- The Washington Times - Monday, March 9, 2015

One of the tea party groups targeted by the IRS asked Congress Monday to demand the private emails of some agency employees, while a top committee chairman issued a request for instant-chat messages from the EPA, as the Clinton emails scandal begins to envelop other parts of the Obama administration.

The White House, meanwhile, tried to keep the burgeoning scandal at arm’s length, with spokesman Josh Earnest acknowledging President Obama and Mrs. Clinton did email, but insisting the White House followed all record-keeping laws, and the president didn’t know Mrs. Clinton was exclusively using a private email until reports surfaced last week.

Mr. Earnest said it’s up to Mrs. Clinton to demonstrate she followed the laws and to figure out whether she needs to release more.

“If Secretary Clinton’s team decides that they want to go to even greater lengths than they already have, then, you know, that’s ultimately a decision for them to make,” Mr. Earnest said. “They are the ones that are in charge of the email server.”

Mrs. Clinton was revealed last week to have used a private email account kept on her own server when conducting official businesses.
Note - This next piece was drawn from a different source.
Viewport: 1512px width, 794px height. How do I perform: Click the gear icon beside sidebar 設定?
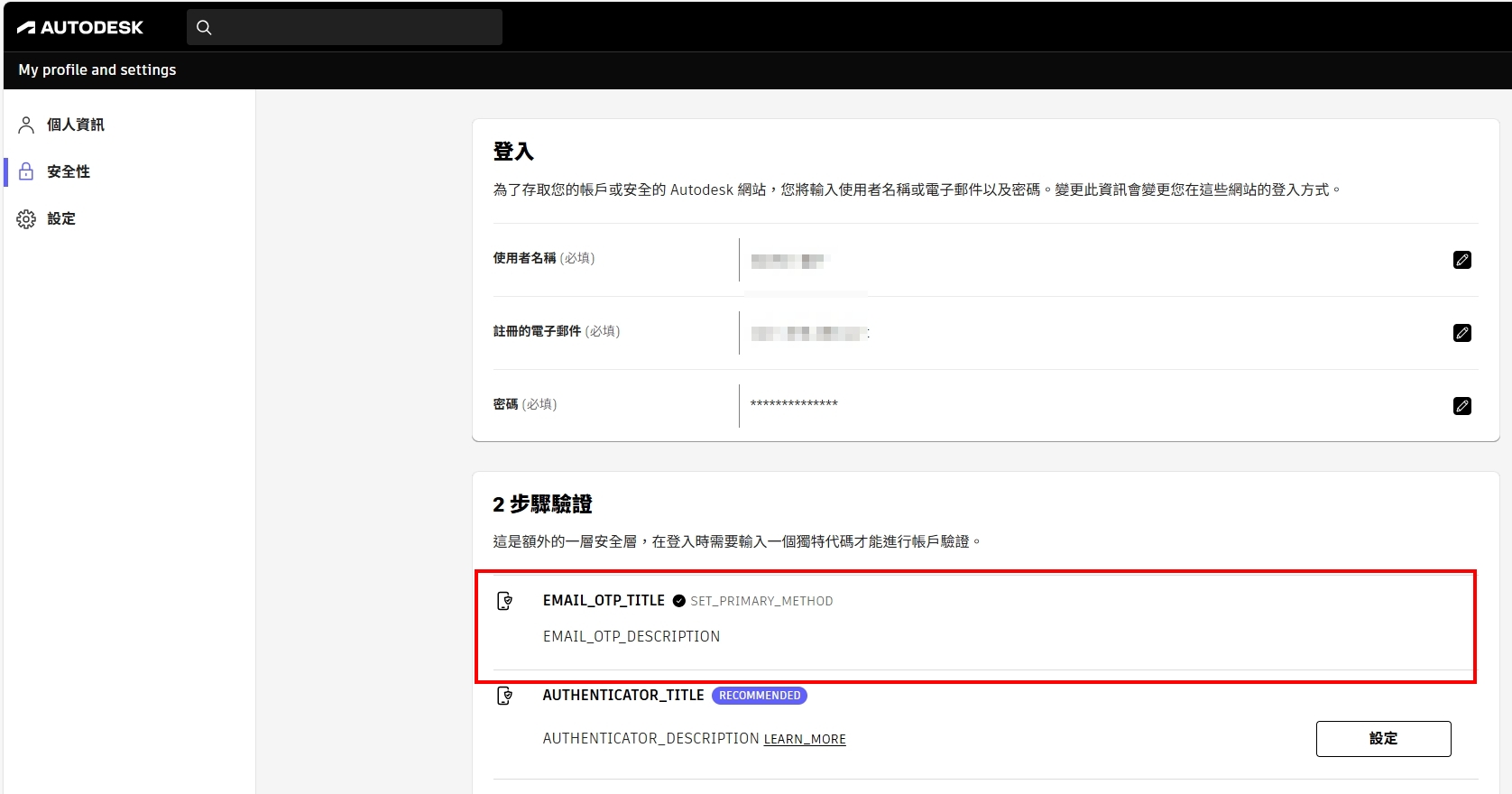coord(26,218)
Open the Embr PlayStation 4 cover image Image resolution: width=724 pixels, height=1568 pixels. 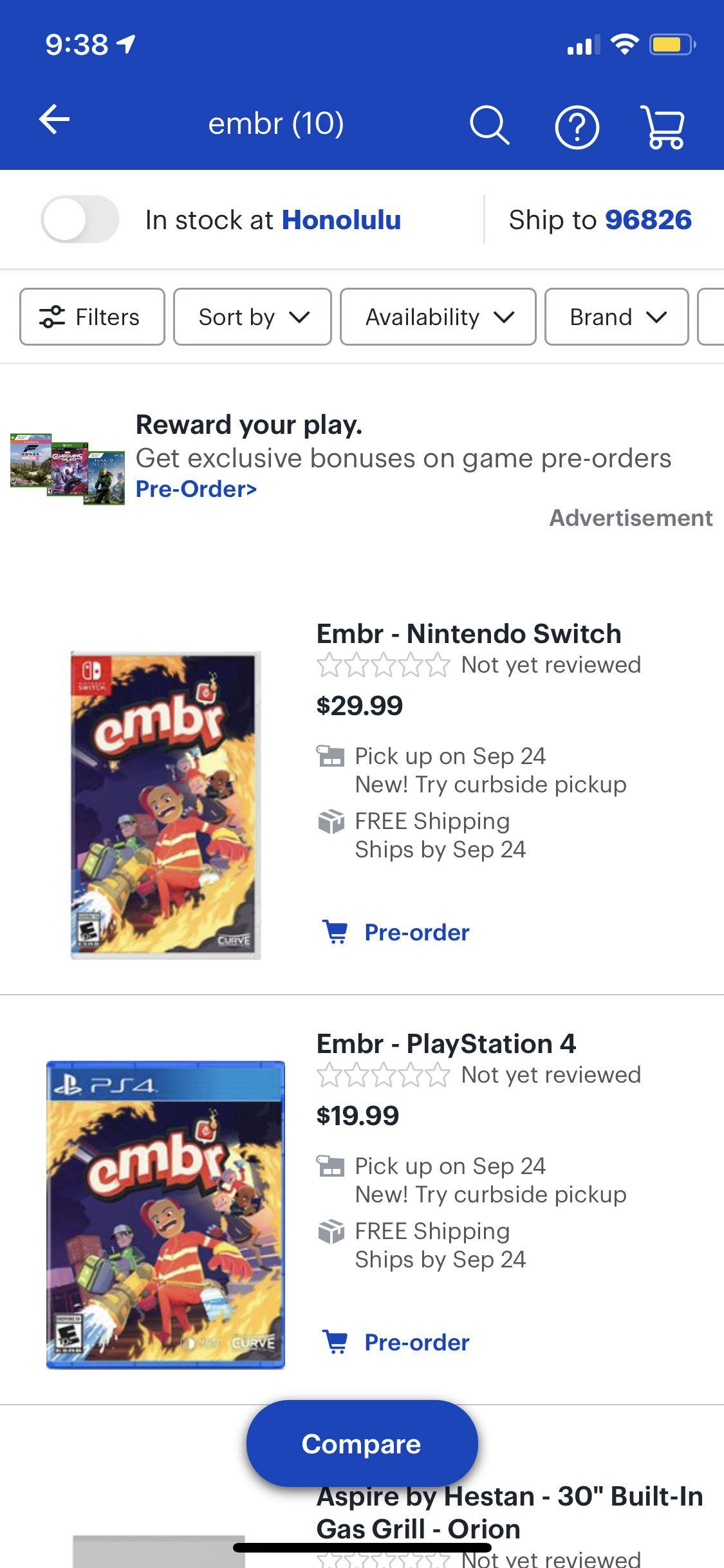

She reportedly waved off questions from reporters in New York on Monday, and her only comment has come via a Twitter post in which she said she wants the public to see her emails.


SEE ALSO: Sarah Palin: Hillary Clinton’s private email use ‘flies in the face’ of transparency


Her silence has left fellow Democrats to field pointed questions, with some saying she needs to be more forthcoming, while others have wavered, saying they believe the issue has been stoked by Republicans eager to score political points on the presumptive front-runner for Democrats’ 2016 presidential nomination.

For now, the issue has major partisan overtones. A Pew Research Center poll found 34 percent of self-identified Republicans were very closely following the Clinton emails story last week, but only 16 percent of self-identified Democrats closely followed it.

In Washington, though, the emails are coming to be seen as just part of a problem with an administration that Mr. Obama said would be the most transparent ever.

Catherine Engelbrecht, founder of True the Vote, which had its tax-exempt application blocked for years by IRS employees, said more than a dozen current and former IRS employees may have used personal emails to try to avoid public scrutiny as they targeted tea party groups with intrusive scrutiny.

Ms. Engelbrecht said in light of the revelation that former Secretary of State Hillary Rodham Clinton used her own private email address and server to conduct official department business, the congressional committees investigating the IRS should pry more deeply into whether any agency employees did the same.

“Former Secretary Clinton’s latest news regarding third-party email use is just a continuation of a thriving culture of concealment within the Obama administration, which is growing increasingly apparent to the American public,” Ms. Engelbrecht said.

Emails from former IRS employee Lois G. Lerner, a central figure in the investigation, have already become a flashpoint in Congress‘ probe into the tax agency, with an inspector general last month saying investigators were quickly able to find backup tapes to restore some of Ms. Lerner’s lost emails, despite the IRS insisting the emails were irretrievably gone.

The IRS isn’t the only agency facing scrutiny.

A federal judge last week blasted the Environmental Protection Agency for failing to follow open records laws, saying it was a black eye on an administration that touted transparency.

On Monday, House Committee on Science, Space and Technology Chairman Lamar Smith said the agency had better start turning over more documents, including emails and text messages, or else he’ll use subpoena powers to try to pry them loose.

“Documents provided by EPA demonstrate a continued lack of transparency at the agency,” the Texas Republican wrote after the agency replied two weeks late to one of his requests for documents, and provided only information that was already publicly available.

Ms. Engelbrecht said Mrs. Clinton’s case is emblematic of the problems.

“Corruption trickles downhill,” she said. “When government leaders blatantly disregard the rule of law, they send a message to the broader bureaucracy that the body politic is untouchable.”

Mrs. Clinton left the State Department two years ago, but her email practices are only just now coming to light.

The department says every previous secretary of state also used a private email account, and it is going back and requesting copies of official emails so its records can be complete.

Department spokeswoman Jen Psaki said Mrs. Clinton turned 55,000 unclassified emails over to the department, but said it’s not clear when they will be released. The spokeswoman said they have already culled the 300 emails that relate to the 2012 terrorist attack on the U.S. diplomatic post in Benghazi, Libya, and have turned those over to Congress.

Ms. Psaki also said it’s not automatically against the law to have used private email for public business, despite that being the best practice.

“It’s a policy, it’s not a federal regulation,” she said.

At the White House, Mr. Earnest said that policy is why the State Department was asking Mrs. Clinton to turn her business-related messages over.

But Mr. Earnest wouldn’t speculate on whether an independent arbiter should be called in to look through Mrs. Clinton’s emails to determine what should be turned over.

“Ultimately, this is a decision that is going to be left up to Secretary Clinton’s team to make on this,” he said.